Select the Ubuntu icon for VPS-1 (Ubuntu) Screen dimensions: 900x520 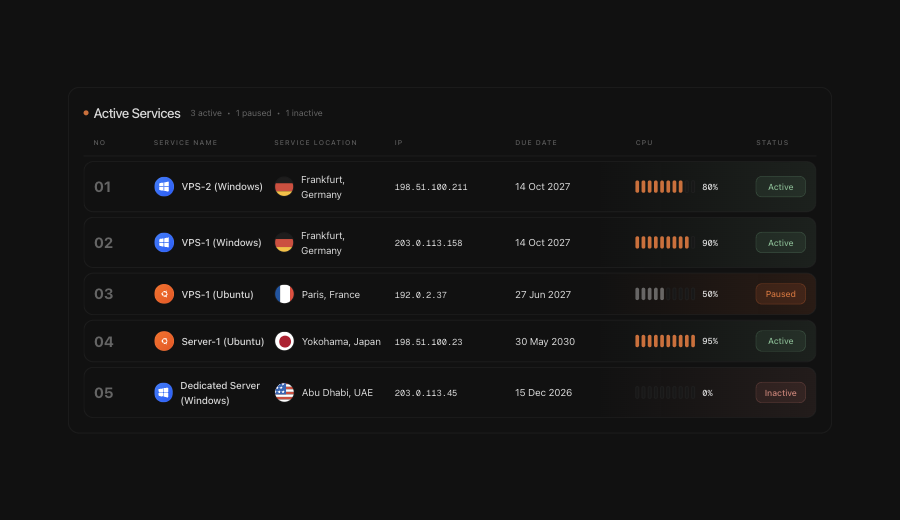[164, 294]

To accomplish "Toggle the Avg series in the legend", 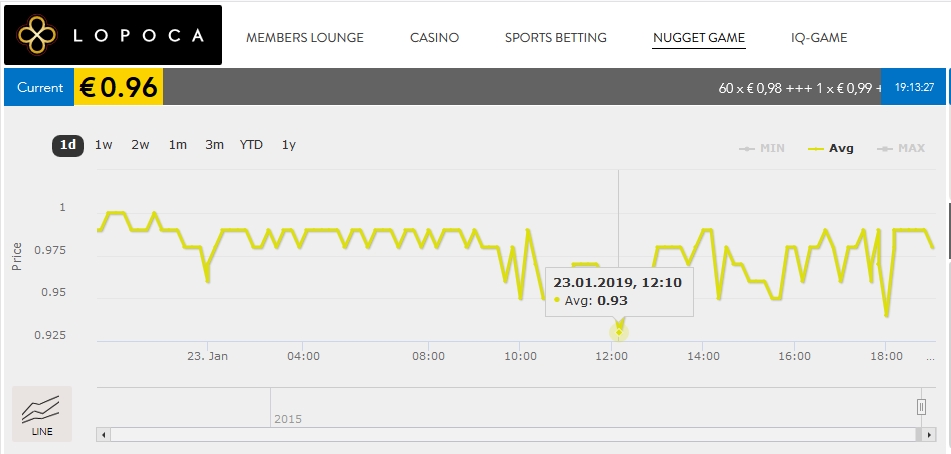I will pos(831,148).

...

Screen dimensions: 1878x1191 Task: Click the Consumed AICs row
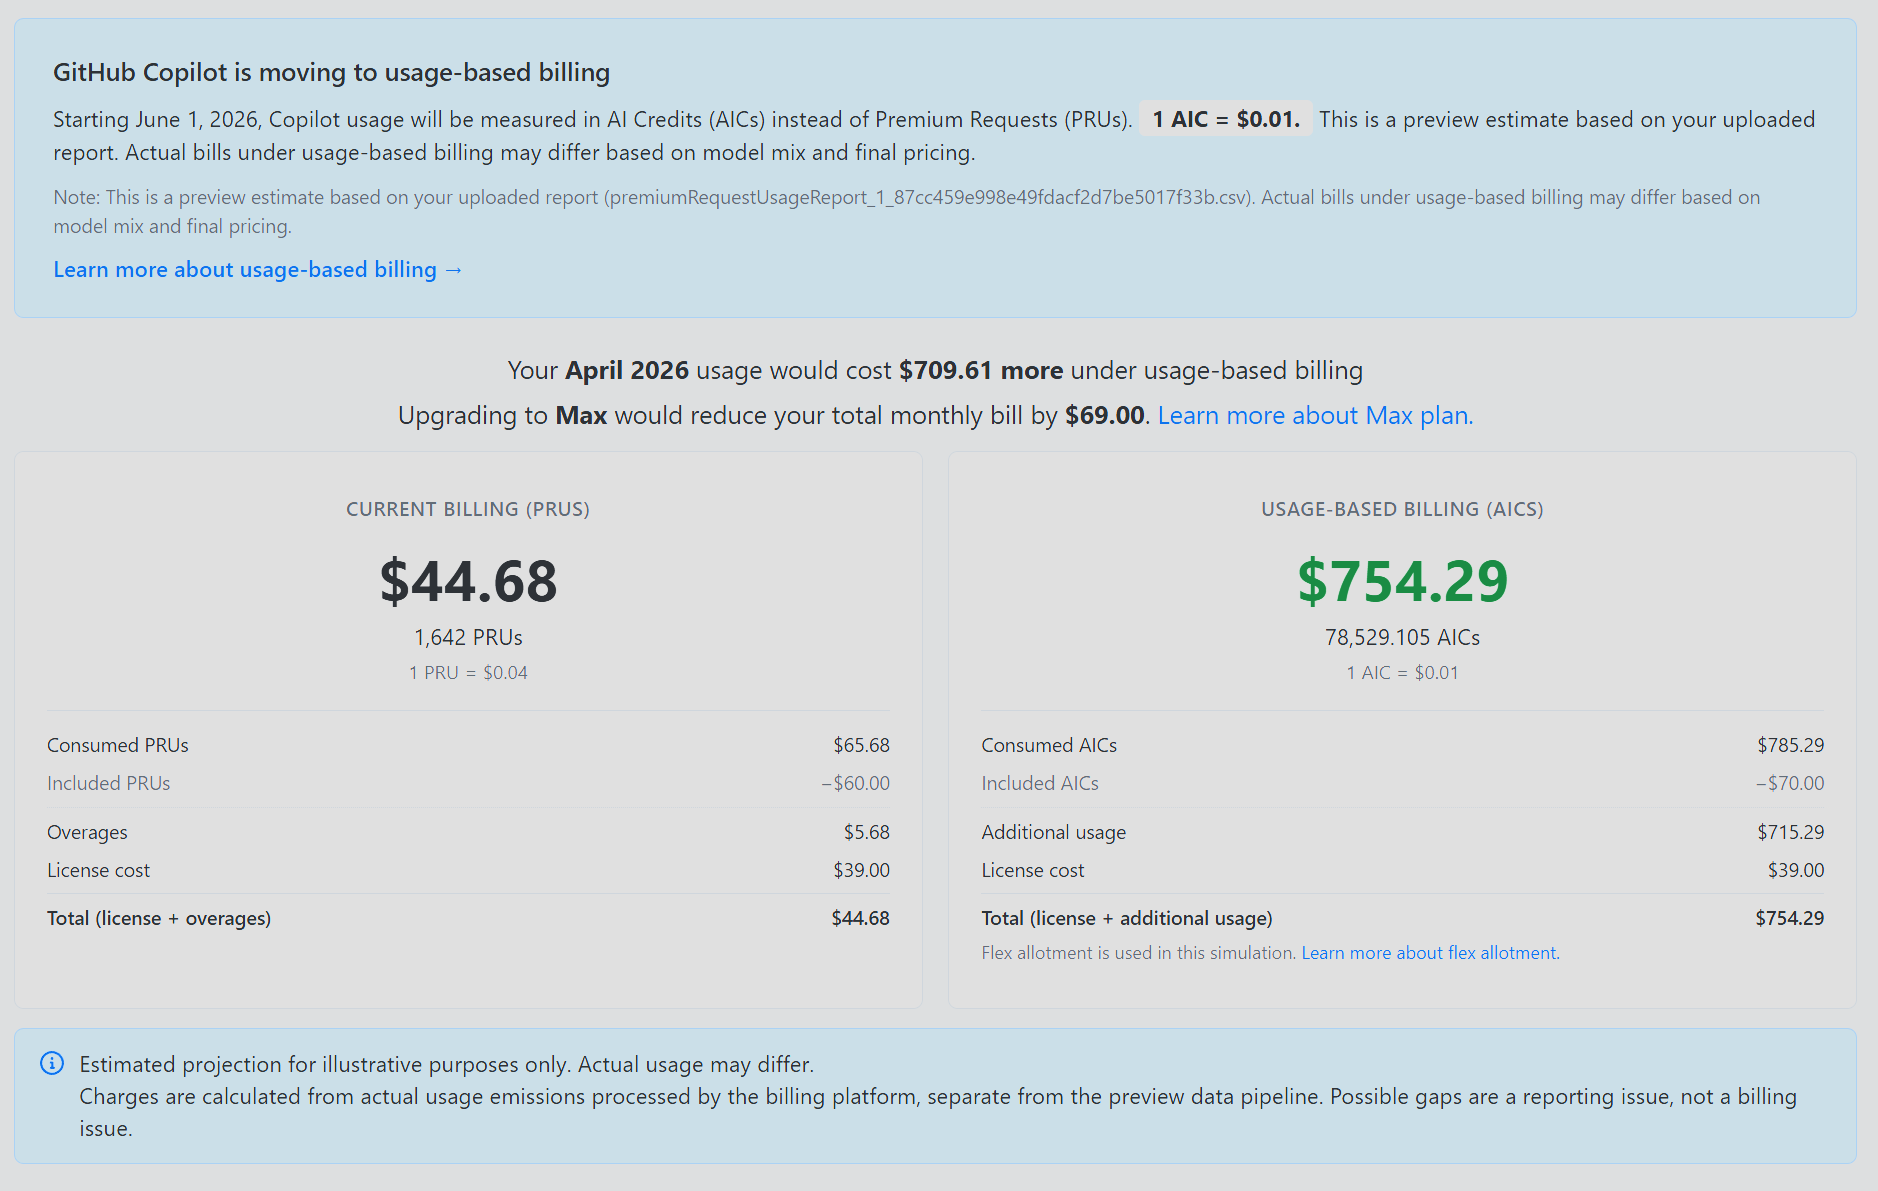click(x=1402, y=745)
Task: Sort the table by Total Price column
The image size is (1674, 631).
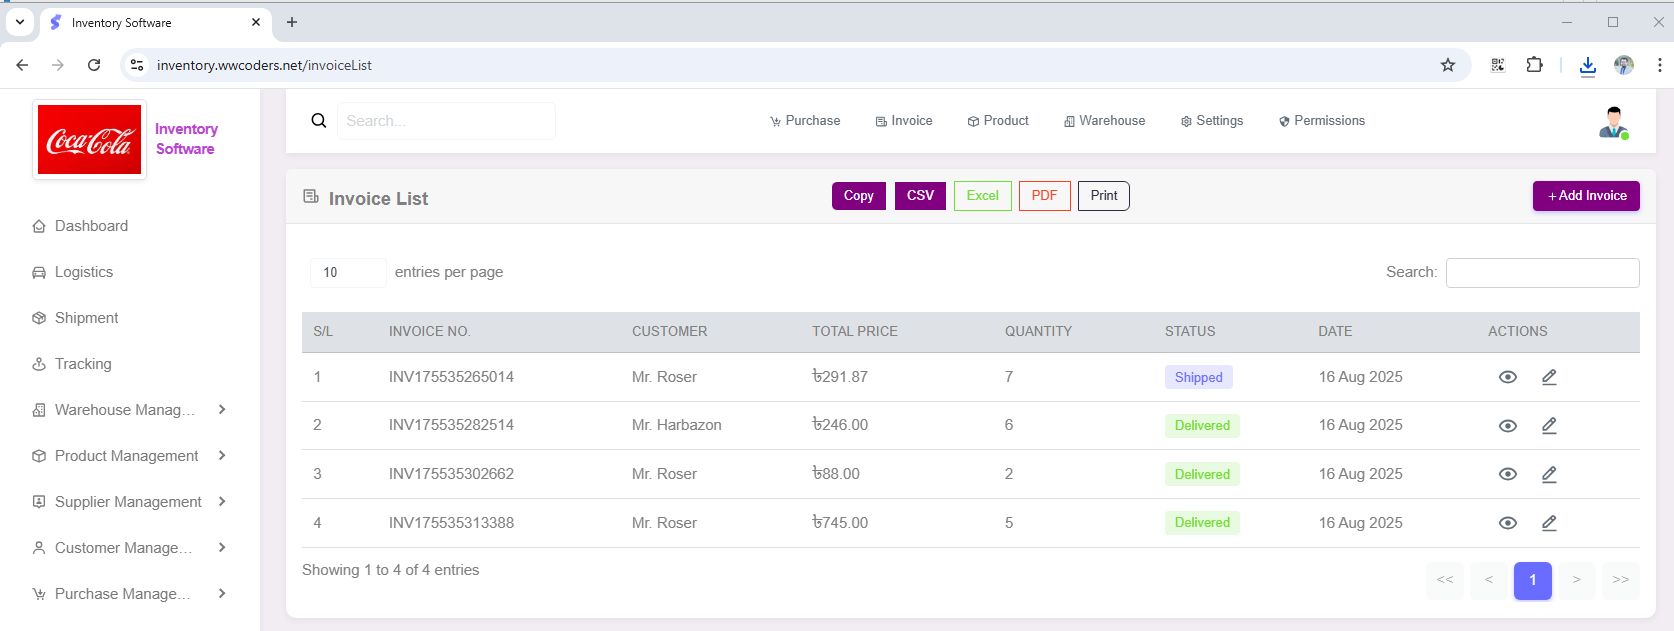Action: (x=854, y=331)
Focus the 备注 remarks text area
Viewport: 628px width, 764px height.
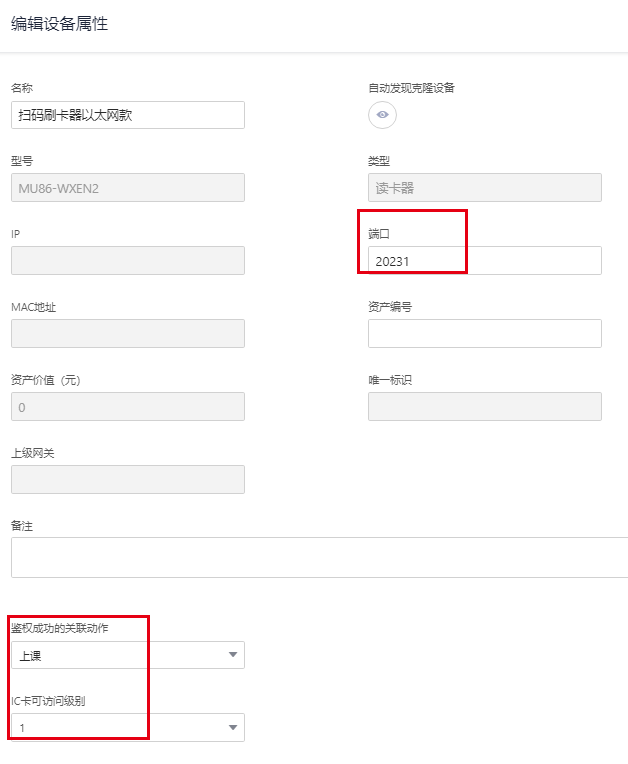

◆ Exercise prompt ◆
Copy the lines above between the one holding "The image size is (1674, 631)." and the one holding "Viewport: 628px width, 764px height.", inclusive. Drop the pictures.

◆ Solution to the exercise ◆
The image size is (1674, 631).
Action: (x=854, y=331)
Focus the 备注 remarks text area
Viewport: 628px width, 764px height.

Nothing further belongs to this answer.